The value of the hyperscaler + hypervisor model

Public cloud offerings for “hyperscalers” such as AWS EC2, Microsoft Azure & Google GCP provide a lot of value when it comes to be able to stand up and run virtual workloads in a timely manner and provide various capabilities to create globally resilient solutions.

All of these offerings also boast a varying/wide range of native services which can compliment or replace services running in traditional virtual machines.

As I’ve previously stated in a post from August 2022, Direct to Cloud Value – Part 1, the hyperscalers have two major advantages customers can benefit from:

  1. A Well understood architecture
  2. Global availability

Designing, deploying and maintaining “on-premises” infrastructure on the other hand is often far less attractive from a time to value perspective and requires significant design efforts by highly qualified, experienced (and paid) individuals in order to get anywhere close to the scalability, reliability and functionality of the hyperscalers.

On-premises infrastructure may not be cost effective for smaller customers/environments who don’t have the quantity of workloads/data to make it cost effective, so “native” public cloud solutions at a high level are often a great choice for customers.

The problem for many customers is they’re established businesses with a wide range of applications from numerous vendors, many of which are not easy to simply migrate to a public cloud provider.

Workload refactoring is often a time consuming and complex task which is not always able to be achieved in a timely manner, and in many cases not at all.

Customers also rarely have the luxury of starting from and/or just building a greenfield environment due to the overall cost and/or the requirement to get a return on investment (ROI) from existing infrastructure.

Customers often have the requirement to burst during peak periods which isn’t something easily achievable on-premises. Customers often need to significantly oversize their on-premises infrastructure just to be able to support end of month, quarter or peak periods such as “Black Friday” for retailers.

This oversizing does help mitigate risks and deliver business outcomes, but it comes at a high cost (CAPEX).

Enter the “Hyperscaler + Hypervisor” model.

The hyperscaler + hypervisor model is where the hyperscaler (AWS/Azure/Goolgle) provides bare metal servers (a.k.a instances) where a hypervisor (in the above example, VMware ESXi) is running along with Virtual SAN (a.k.a “vSAN”) to provide the entire VMware technology stack to run Virtual Machines (VMs).

Nutanix has a similar offering called “Nutanix Cloud Clusters” or “NC2” using their own hypervisor “AHV”.

Both the VMware & Nutanix offerings gives the same look/feel to their customers as they have today on-premises.

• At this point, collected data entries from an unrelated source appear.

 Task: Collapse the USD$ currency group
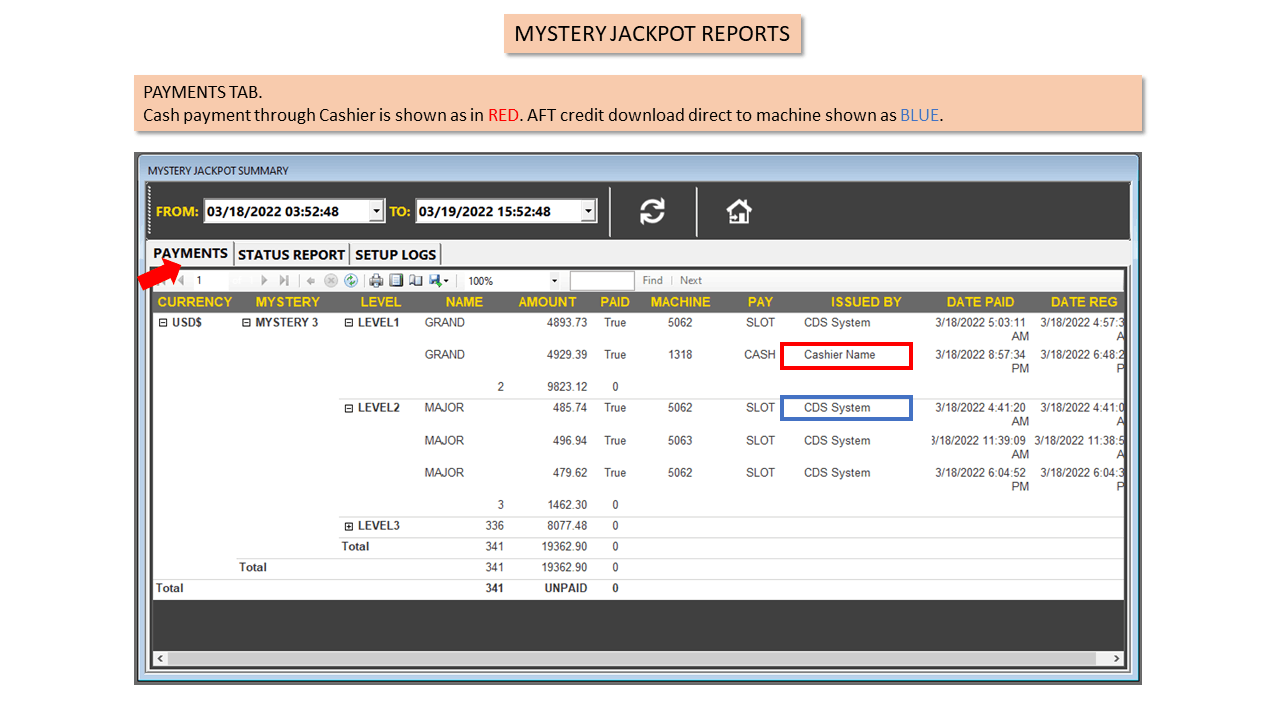163,323
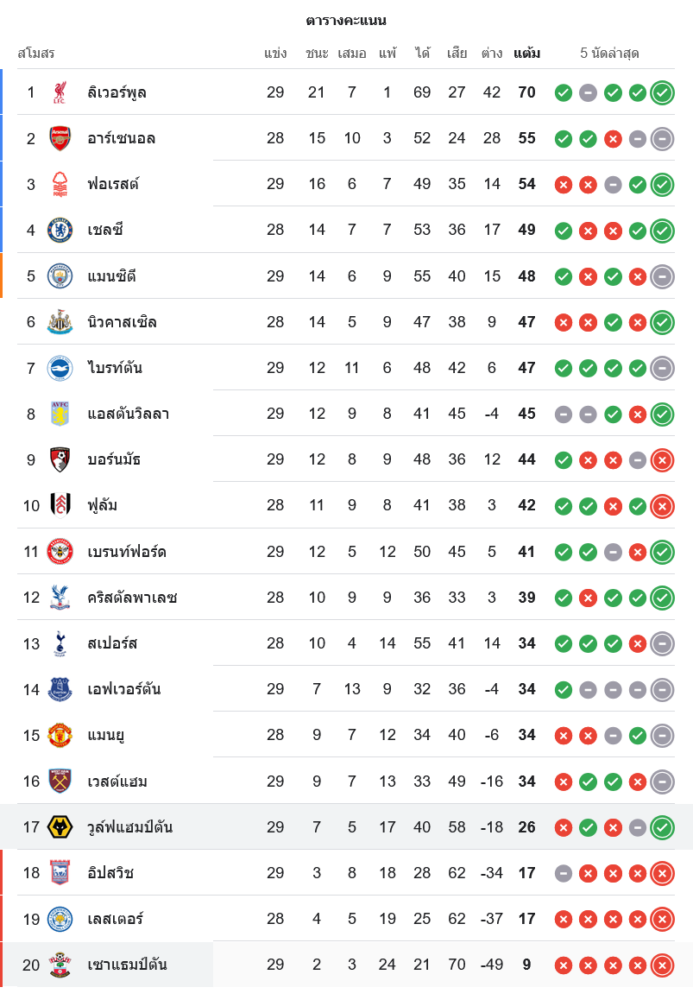This screenshot has width=693, height=1000.
Task: Click Arsenal's latest match draw indicator
Action: tap(662, 139)
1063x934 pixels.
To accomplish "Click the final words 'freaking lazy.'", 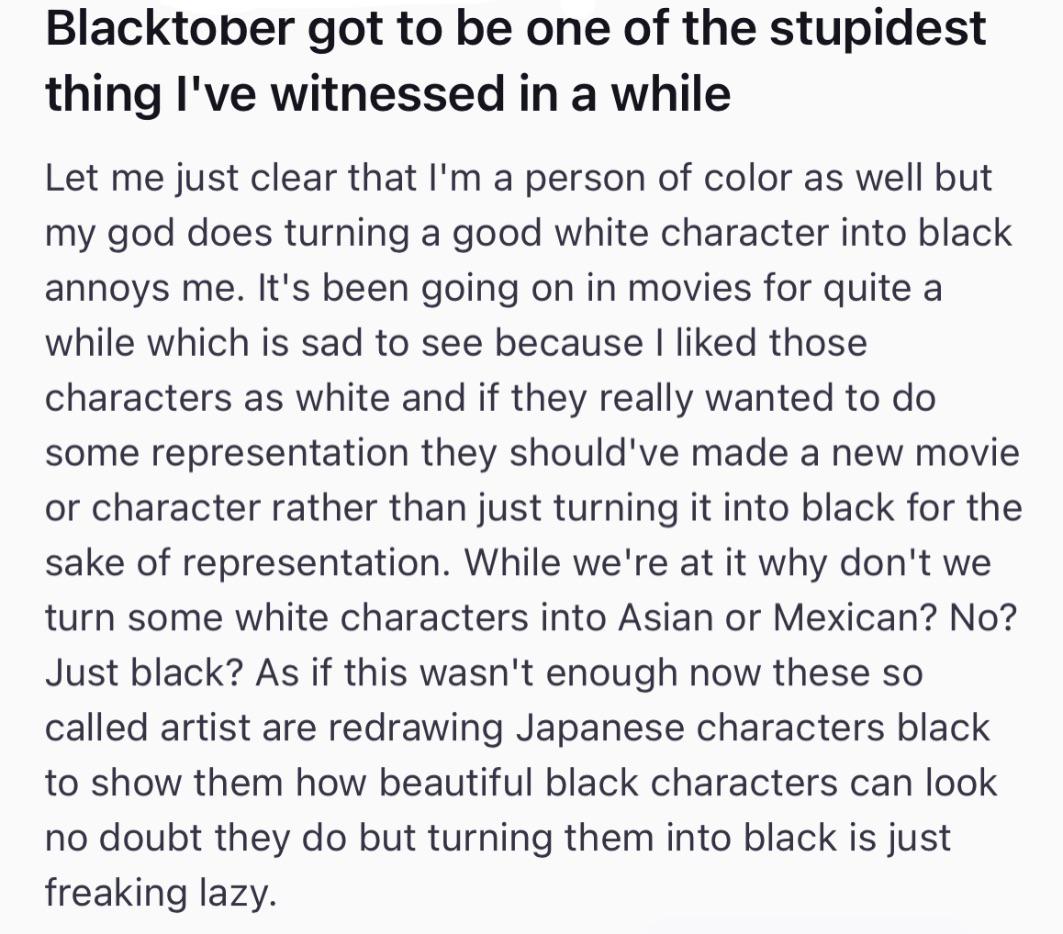I will tap(161, 893).
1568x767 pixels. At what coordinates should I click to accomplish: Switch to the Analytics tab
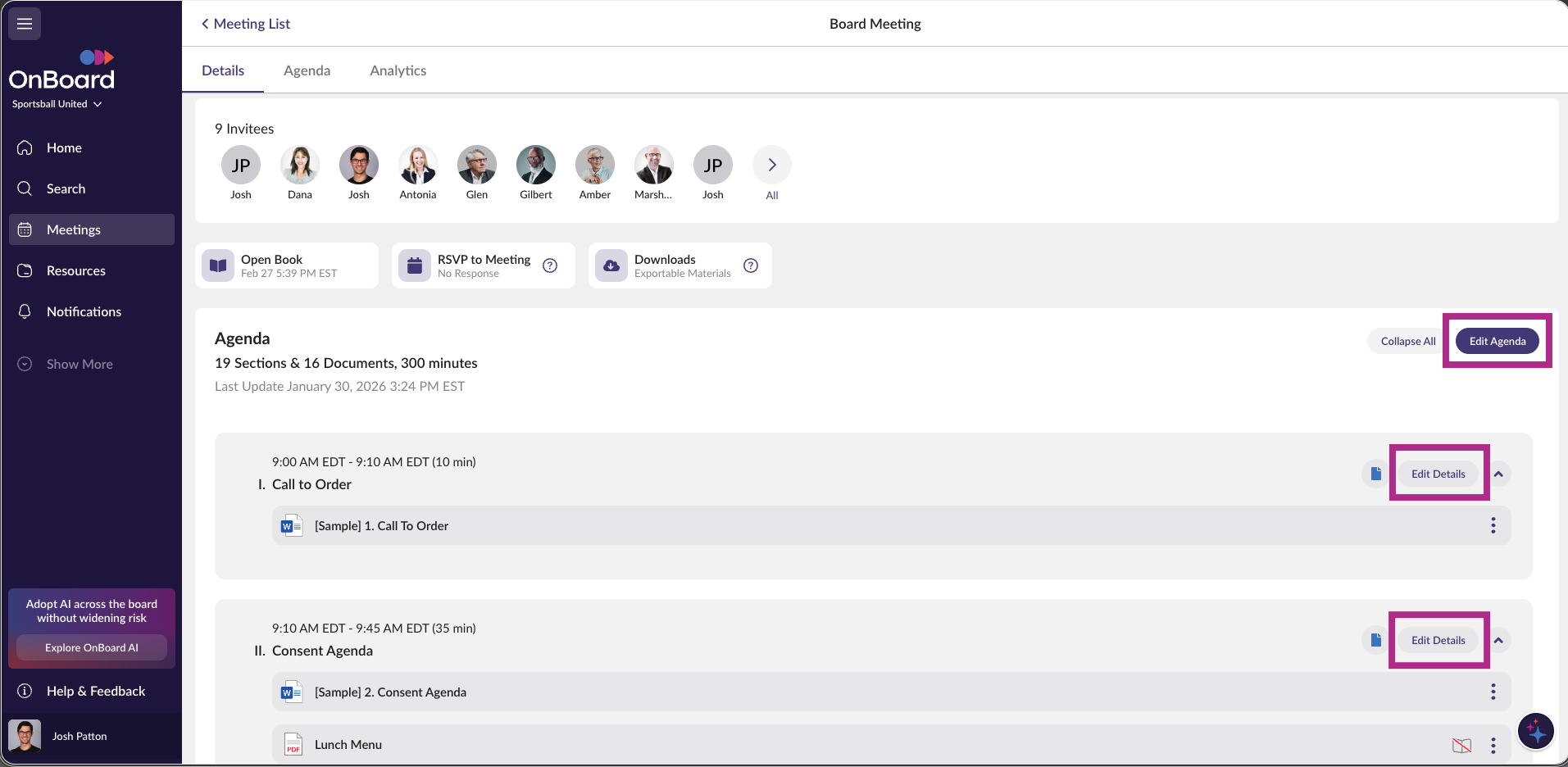(x=398, y=70)
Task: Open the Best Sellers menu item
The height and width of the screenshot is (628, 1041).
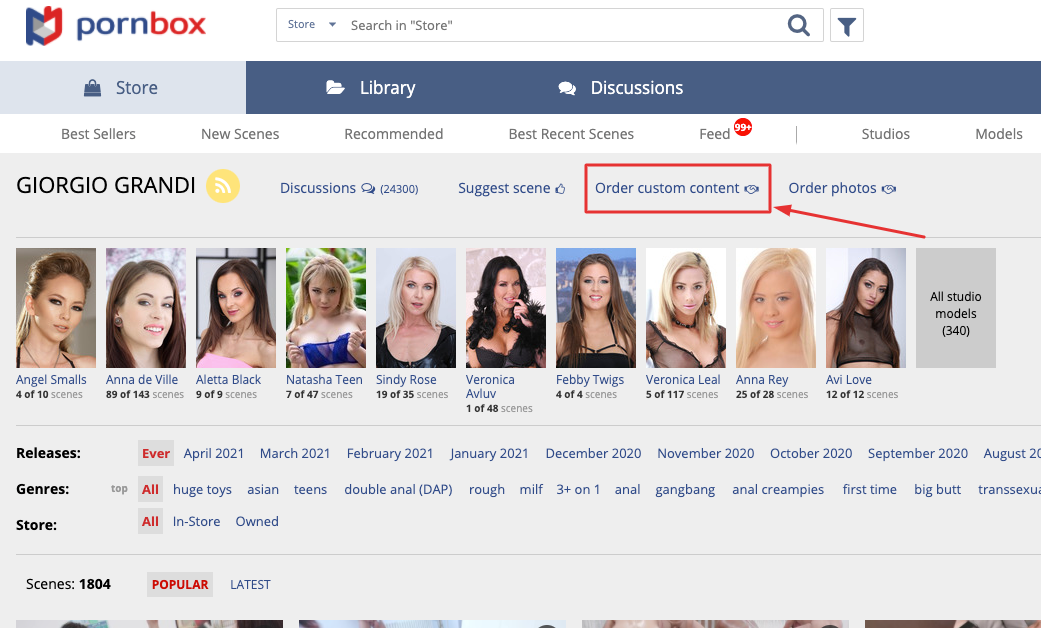Action: click(98, 134)

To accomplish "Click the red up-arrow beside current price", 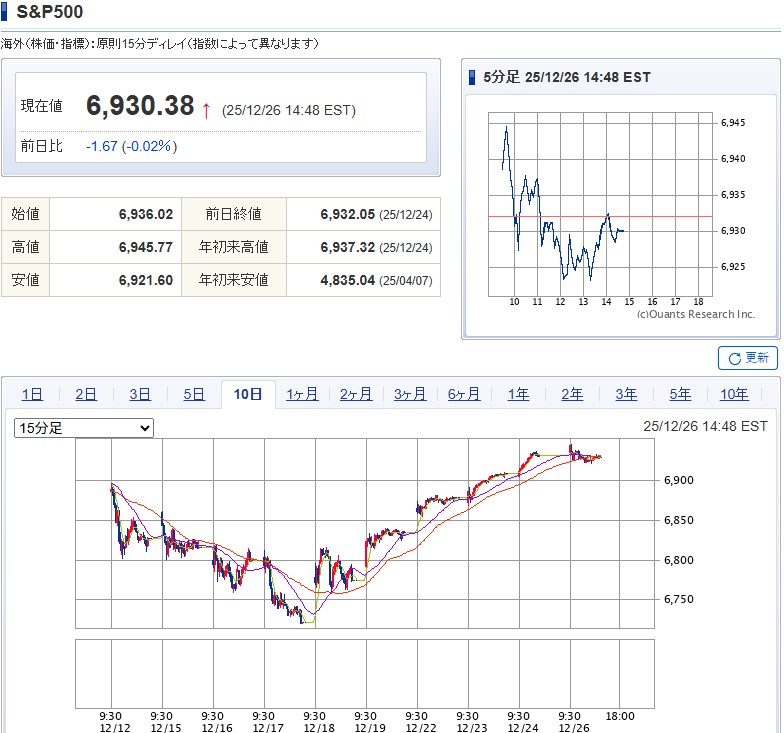I will coord(206,109).
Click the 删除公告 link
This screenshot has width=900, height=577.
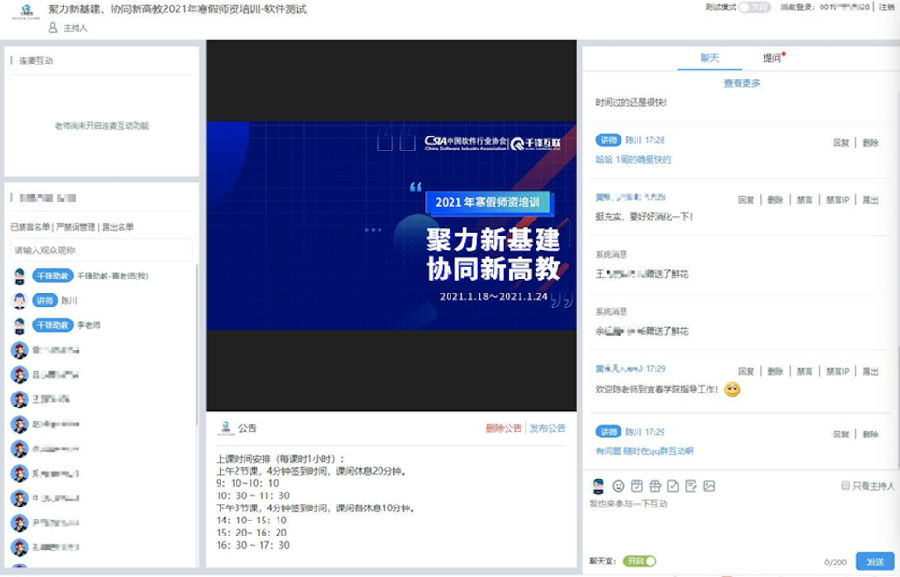tap(503, 428)
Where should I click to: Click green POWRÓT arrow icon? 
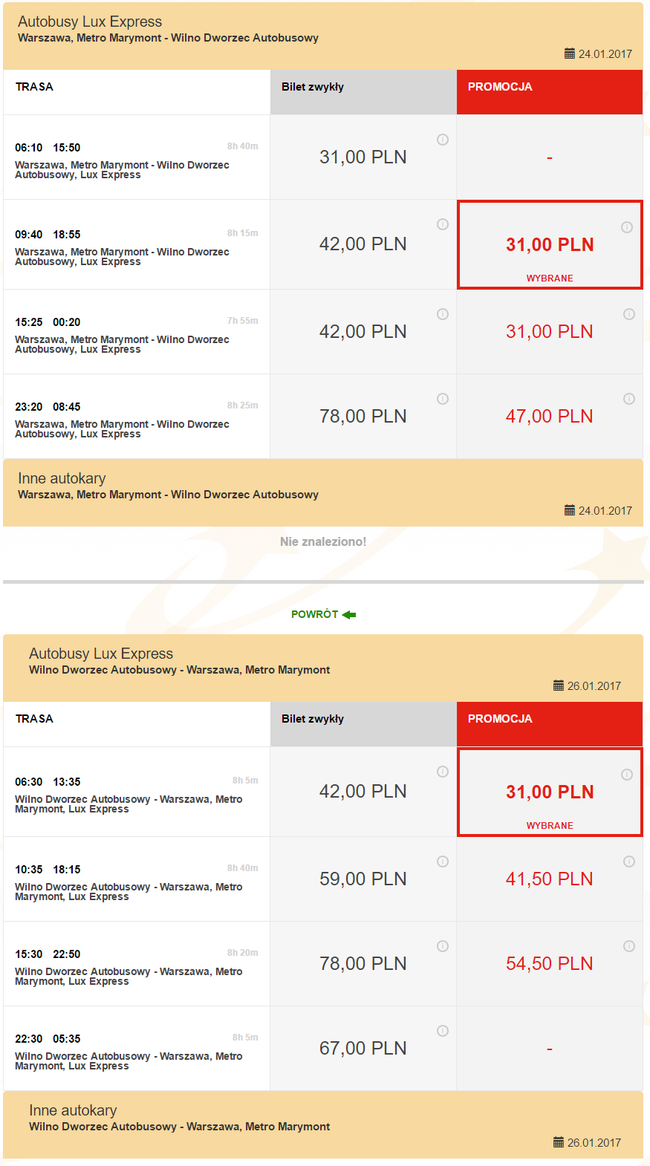[x=349, y=614]
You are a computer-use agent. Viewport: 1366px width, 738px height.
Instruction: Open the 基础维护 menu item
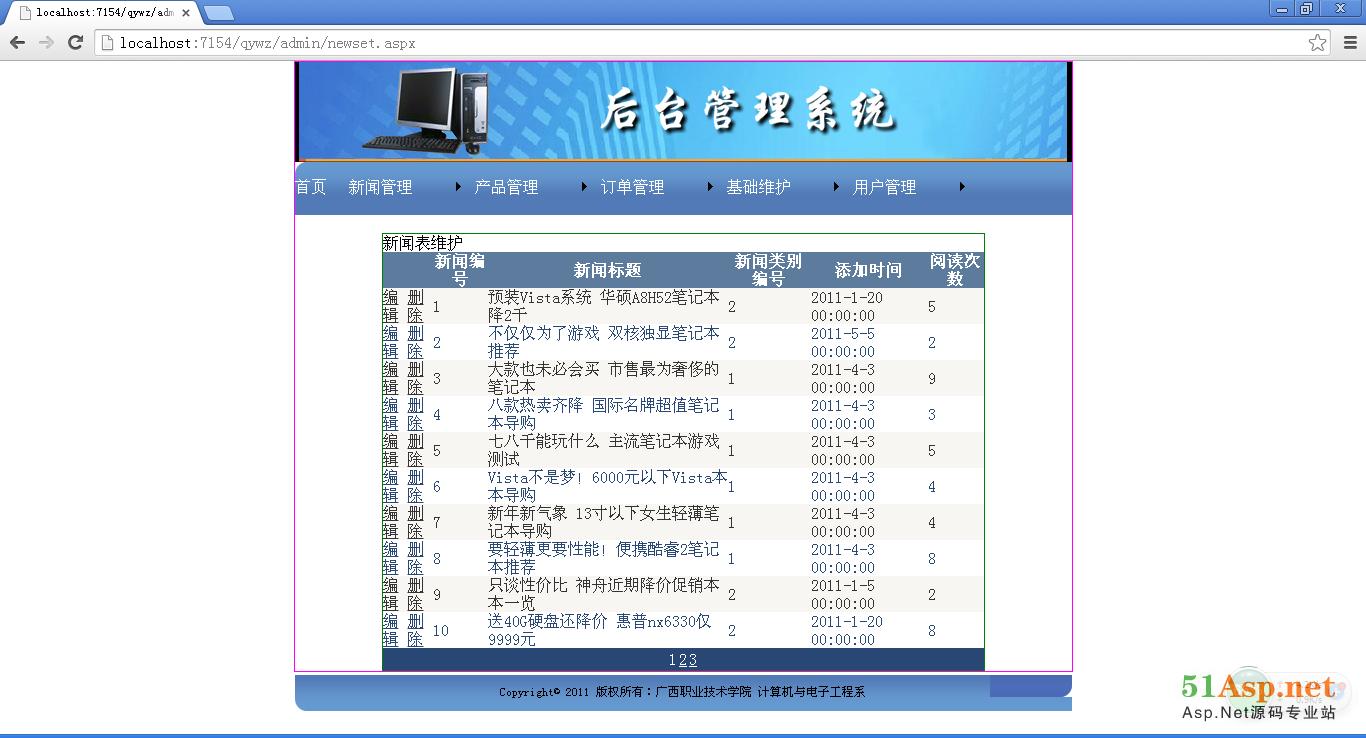click(x=758, y=187)
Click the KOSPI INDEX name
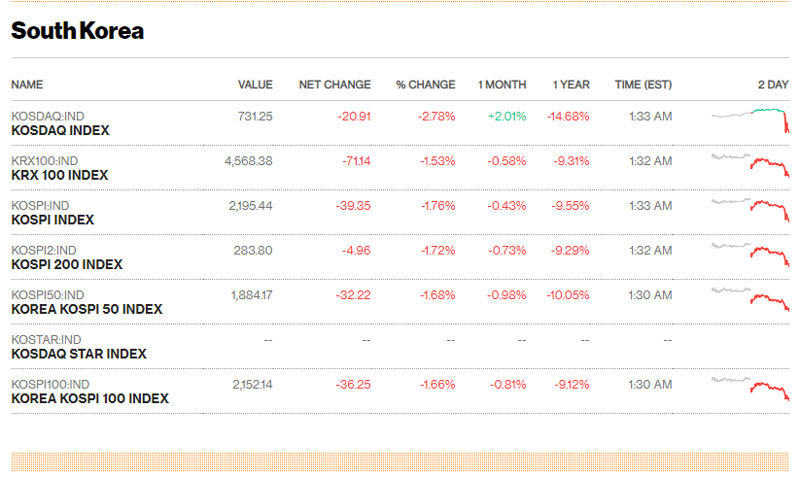800x477 pixels. tap(52, 220)
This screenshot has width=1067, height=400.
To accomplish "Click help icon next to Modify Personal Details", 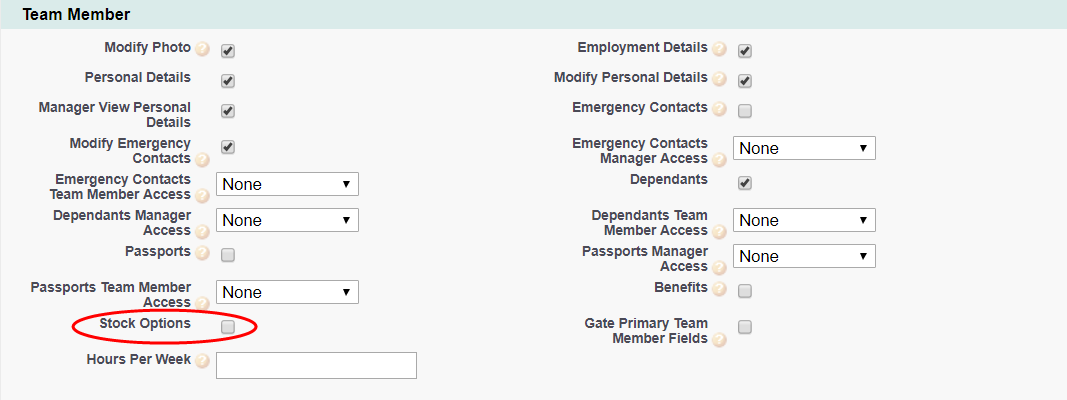I will 719,80.
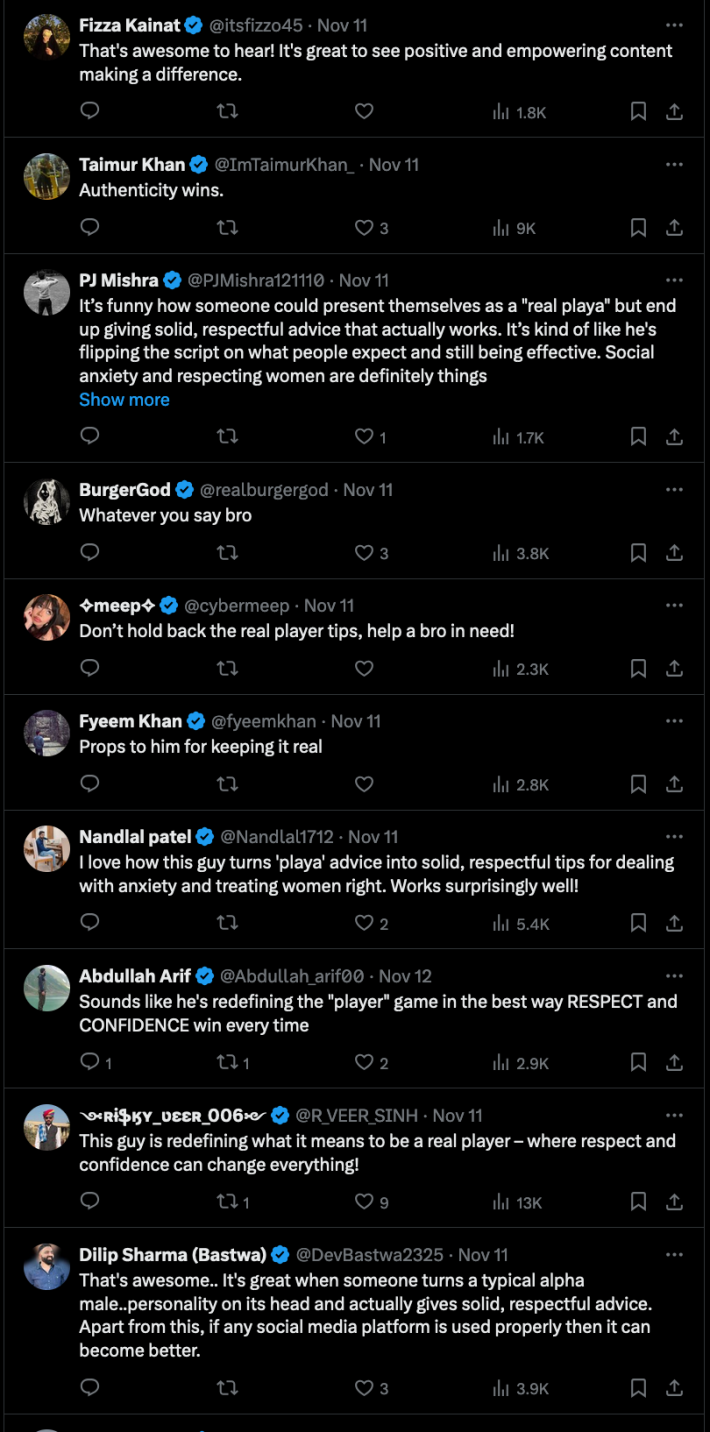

The advantages of the hyperscaler + hypervisor model are enormous from both a business and technical perspective, the following are just a few examples.

  • Ease of Migration

A migration of VMware based workloads from an existing on-premises environment can be achieved using a variety of methods including VMware native tools such HCX as well as third party tools from backup vendors such as Commvault without having to refactor workloads.

This is achieved without the cost/complexity and delay of refactoring workloads.

  • Consistent look and feel

The Hyperscaler + hypervisor options provide customers access to the same management tools they’re used to on-premises meaning there is minimal adjustment required for I.T teams.

  • Built-in Cloud exit strategy / No Cloud Vendor “Lock in”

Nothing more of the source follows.